Exercise directions :: For this listing, the lines between the one holding "Instruction: Click the 966.52 legend label" and the one holding "Task: Turn off Enable Tun switch", inclusive, must be set down exactly.

==============================

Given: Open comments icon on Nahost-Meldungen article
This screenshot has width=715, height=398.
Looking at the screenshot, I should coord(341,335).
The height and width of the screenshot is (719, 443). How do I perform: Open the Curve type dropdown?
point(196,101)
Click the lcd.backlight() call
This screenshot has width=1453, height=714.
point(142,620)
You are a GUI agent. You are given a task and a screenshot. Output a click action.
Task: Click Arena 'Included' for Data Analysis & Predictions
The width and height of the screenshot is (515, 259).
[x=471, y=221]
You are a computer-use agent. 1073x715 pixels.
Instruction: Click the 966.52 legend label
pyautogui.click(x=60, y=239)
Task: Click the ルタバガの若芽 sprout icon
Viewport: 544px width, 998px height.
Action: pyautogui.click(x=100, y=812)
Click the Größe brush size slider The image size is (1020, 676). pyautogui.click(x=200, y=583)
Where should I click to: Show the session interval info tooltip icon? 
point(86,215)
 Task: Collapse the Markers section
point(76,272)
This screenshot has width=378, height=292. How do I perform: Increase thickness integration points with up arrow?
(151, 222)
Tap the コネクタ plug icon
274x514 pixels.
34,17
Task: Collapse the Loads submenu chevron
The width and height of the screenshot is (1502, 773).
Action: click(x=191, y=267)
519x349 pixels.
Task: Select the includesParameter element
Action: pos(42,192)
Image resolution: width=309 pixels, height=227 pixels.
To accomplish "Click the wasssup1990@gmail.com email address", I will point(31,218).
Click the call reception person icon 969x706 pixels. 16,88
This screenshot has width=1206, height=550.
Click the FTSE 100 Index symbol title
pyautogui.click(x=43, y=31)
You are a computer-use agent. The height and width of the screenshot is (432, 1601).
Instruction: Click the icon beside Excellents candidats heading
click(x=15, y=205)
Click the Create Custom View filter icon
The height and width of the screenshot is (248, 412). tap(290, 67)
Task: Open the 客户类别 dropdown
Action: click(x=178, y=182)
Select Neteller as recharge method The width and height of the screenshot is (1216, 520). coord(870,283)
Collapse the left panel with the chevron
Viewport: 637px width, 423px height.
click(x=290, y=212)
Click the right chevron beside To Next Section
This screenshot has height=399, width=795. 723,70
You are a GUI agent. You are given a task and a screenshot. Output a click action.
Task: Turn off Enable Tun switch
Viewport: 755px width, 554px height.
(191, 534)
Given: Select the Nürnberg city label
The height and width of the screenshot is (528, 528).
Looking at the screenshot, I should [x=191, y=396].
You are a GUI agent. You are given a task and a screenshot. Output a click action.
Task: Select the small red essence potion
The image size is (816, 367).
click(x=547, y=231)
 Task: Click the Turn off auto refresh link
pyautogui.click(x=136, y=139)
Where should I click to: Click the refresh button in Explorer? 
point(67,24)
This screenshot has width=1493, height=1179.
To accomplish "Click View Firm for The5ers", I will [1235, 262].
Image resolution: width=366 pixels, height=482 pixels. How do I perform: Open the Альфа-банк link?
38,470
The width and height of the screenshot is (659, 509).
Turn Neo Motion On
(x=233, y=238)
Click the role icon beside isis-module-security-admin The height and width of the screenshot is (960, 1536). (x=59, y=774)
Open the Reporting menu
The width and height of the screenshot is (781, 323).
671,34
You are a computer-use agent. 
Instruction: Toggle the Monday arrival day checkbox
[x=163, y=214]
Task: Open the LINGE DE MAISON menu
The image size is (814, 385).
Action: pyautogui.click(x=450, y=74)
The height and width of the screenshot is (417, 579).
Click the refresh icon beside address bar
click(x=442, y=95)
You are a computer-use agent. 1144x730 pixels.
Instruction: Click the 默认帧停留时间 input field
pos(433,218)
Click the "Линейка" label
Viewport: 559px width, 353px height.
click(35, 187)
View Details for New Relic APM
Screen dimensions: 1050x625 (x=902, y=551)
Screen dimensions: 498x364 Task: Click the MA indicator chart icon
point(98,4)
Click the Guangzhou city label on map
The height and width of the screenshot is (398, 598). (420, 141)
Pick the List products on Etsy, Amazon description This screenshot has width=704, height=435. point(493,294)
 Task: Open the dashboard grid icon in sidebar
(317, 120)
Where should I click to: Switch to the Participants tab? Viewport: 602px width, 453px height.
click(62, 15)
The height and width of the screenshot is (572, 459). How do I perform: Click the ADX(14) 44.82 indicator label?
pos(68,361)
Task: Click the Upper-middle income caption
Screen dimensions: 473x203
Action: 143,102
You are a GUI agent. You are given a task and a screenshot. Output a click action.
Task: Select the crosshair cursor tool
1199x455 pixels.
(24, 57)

==============================

Written response ::
Instruction: Click the 966.52 legend label
pyautogui.click(x=60, y=239)
Task: Click the ルタバガの若芽 sprout icon
Viewport: 544px width, 998px height.
Action: pyautogui.click(x=100, y=812)
Click the Größe brush size slider The image size is (1020, 676). pyautogui.click(x=200, y=583)
Where should I click to: Show the session interval info tooltip icon? 
point(86,215)
 Task: Collapse the Markers section
point(76,272)
This screenshot has width=378, height=292. How do I perform: Increase thickness integration points with up arrow?
(151, 222)
Tap the コネクタ plug icon
274x514 pixels.
34,17
Task: Collapse the Loads submenu chevron
The width and height of the screenshot is (1502, 773).
Action: click(x=191, y=267)
519x349 pixels.
Task: Select the includesParameter element
Action: pos(42,192)
Image resolution: width=309 pixels, height=227 pixels.
To accomplish "Click the wasssup1990@gmail.com email address", I will point(31,218).
Click the call reception person icon 969x706 pixels. 16,88
This screenshot has width=1206, height=550.
Click the FTSE 100 Index symbol title
pyautogui.click(x=43, y=31)
You are a computer-use agent. The height and width of the screenshot is (432, 1601).
Instruction: Click the icon beside Excellents candidats heading
click(x=15, y=205)
Click the Create Custom View filter icon
The height and width of the screenshot is (248, 412). tap(290, 67)
Task: Open the 客户类别 dropdown
Action: click(x=178, y=182)
Select Neteller as recharge method The width and height of the screenshot is (1216, 520). coord(870,283)
Collapse the left panel with the chevron
Viewport: 637px width, 423px height.
click(x=290, y=212)
Click the right chevron beside To Next Section
This screenshot has height=399, width=795. 723,70
You are a GUI agent. You are given a task and a screenshot. Output a click action.
Task: Turn off Enable Tun switch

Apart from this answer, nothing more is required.